The founders of early financial cooperatives believed in ‘cooperation’. This was not a sentimental idea. It was seen as a practical tool for pooling financial and human resources where poverty was too great for individuals to escape by themselves. It required an almost obsessive focus on both prudent financial management and disciplined adherence to operational rules.
Democracy in private enterprise, and practical concern for poorer neighbours, are left-wing ideas. Prudent financial management and disciplined adherence to operational rules are more likely to be found on the right. For cooperation to work well, the left and right had to ‘clap’.
In much of the West, since the cooperative movement emerged a century or more ago, the concepts fused in early cooperatives have parted company both in politics and in the institutional fabric of our societies. Democratic enterprise and concern for poor people are now the domain of NGOs; organizations that often have a limited grasp of both financial management and operational discipline.

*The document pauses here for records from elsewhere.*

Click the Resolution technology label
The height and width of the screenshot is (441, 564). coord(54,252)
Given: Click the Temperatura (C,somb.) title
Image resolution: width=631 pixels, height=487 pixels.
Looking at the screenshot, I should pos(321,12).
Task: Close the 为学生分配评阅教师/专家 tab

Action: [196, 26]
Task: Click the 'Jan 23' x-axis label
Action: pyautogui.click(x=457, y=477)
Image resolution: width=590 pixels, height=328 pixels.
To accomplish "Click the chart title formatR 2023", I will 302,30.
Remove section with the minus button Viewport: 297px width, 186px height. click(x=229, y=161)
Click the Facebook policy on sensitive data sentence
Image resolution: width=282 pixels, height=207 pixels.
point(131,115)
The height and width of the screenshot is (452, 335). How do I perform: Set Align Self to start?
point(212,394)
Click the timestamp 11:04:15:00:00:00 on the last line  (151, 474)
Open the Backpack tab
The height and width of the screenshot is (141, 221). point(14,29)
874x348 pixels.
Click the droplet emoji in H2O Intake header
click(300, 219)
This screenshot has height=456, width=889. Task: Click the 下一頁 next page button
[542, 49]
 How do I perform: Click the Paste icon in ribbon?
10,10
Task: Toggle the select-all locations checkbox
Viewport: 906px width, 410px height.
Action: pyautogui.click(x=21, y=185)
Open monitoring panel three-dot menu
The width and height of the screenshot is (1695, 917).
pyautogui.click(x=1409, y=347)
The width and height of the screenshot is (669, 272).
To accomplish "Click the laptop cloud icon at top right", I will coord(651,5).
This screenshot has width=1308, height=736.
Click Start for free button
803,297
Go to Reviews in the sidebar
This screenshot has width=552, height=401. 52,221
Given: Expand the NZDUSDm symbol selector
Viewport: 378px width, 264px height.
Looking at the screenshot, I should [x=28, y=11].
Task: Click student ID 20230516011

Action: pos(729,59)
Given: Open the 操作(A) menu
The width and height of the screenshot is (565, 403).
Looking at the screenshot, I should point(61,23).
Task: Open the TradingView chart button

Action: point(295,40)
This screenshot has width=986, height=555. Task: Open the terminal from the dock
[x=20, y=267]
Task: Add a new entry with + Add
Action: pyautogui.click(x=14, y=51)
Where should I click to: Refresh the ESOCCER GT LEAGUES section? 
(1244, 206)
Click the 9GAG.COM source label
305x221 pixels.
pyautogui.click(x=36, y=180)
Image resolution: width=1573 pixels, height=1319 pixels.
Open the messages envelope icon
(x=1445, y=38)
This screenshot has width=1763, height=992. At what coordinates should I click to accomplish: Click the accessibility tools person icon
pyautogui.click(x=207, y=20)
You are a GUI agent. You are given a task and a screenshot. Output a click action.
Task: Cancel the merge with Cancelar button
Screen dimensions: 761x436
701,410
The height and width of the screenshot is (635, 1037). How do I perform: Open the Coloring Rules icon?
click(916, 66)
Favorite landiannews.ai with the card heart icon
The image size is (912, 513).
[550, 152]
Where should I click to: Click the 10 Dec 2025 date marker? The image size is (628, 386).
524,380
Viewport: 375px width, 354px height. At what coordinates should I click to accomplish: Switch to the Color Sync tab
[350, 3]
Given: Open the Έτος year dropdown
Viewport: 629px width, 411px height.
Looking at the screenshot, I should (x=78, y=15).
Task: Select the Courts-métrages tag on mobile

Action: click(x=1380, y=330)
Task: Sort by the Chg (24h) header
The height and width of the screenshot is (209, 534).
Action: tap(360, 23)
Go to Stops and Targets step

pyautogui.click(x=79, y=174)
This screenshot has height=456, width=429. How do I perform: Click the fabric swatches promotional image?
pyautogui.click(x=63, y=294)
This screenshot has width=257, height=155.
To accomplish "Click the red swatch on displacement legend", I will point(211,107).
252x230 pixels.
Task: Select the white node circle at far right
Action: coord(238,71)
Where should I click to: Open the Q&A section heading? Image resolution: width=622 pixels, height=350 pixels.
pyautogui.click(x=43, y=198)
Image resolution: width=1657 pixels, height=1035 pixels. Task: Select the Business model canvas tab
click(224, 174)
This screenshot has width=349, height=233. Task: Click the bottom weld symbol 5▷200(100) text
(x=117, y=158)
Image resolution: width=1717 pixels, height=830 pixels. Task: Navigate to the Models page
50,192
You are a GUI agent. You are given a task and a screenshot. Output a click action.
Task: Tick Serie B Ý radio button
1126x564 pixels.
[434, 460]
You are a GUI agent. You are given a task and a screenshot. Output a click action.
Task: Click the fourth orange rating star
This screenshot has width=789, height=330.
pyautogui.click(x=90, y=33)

Conversely, modern Western credit unions, which are responsible first and foremost for protecting over a trillion dollars in member financial assets, have lost much of their zeal for democratic participation, and much of their concern for reaching poor people. With the right and left no longer clapping, the sound of private sector cooperation has fallen silent in much of the world. Can we change our attitudes enough to awaken hope once again, for the populations of the world’s villages?
Nice, Brett! Said another way perhaps, we need both head and heart.